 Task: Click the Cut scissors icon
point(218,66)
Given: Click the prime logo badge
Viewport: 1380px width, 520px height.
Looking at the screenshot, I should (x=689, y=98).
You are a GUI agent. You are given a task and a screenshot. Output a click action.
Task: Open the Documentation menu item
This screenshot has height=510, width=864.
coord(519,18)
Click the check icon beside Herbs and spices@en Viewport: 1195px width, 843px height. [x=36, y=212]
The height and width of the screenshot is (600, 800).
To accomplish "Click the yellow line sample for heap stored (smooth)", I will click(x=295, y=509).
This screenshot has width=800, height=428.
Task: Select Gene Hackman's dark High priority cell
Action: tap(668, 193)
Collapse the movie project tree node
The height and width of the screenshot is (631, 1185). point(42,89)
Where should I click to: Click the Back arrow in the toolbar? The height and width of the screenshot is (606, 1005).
- - -
▸ **EXERCISE PROMPT**: Print the listing above in its entirety, with every line exact.

▸ **SOLUTION TO THE PROBLEM**:
 Task: Click the Cut scissors icon
point(218,66)
Given: Click the prime logo badge
Viewport: 1380px width, 520px height.
Looking at the screenshot, I should (x=689, y=98).
You are a GUI agent. You are given a task and a screenshot. Output a click action.
Task: Open the Documentation menu item
This screenshot has height=510, width=864.
coord(519,18)
Click the check icon beside Herbs and spices@en Viewport: 1195px width, 843px height. [x=36, y=212]
The height and width of the screenshot is (600, 800).
To accomplish "Click the yellow line sample for heap stored (smooth)", I will click(x=295, y=509).
This screenshot has width=800, height=428.
Task: Select Gene Hackman's dark High priority cell
Action: tap(668, 193)
Collapse the movie project tree node
The height and width of the screenshot is (631, 1185). point(42,89)
Where should I click to: Click the Back arrow in the toolbar? The height and width of the screenshot is (606, 1005).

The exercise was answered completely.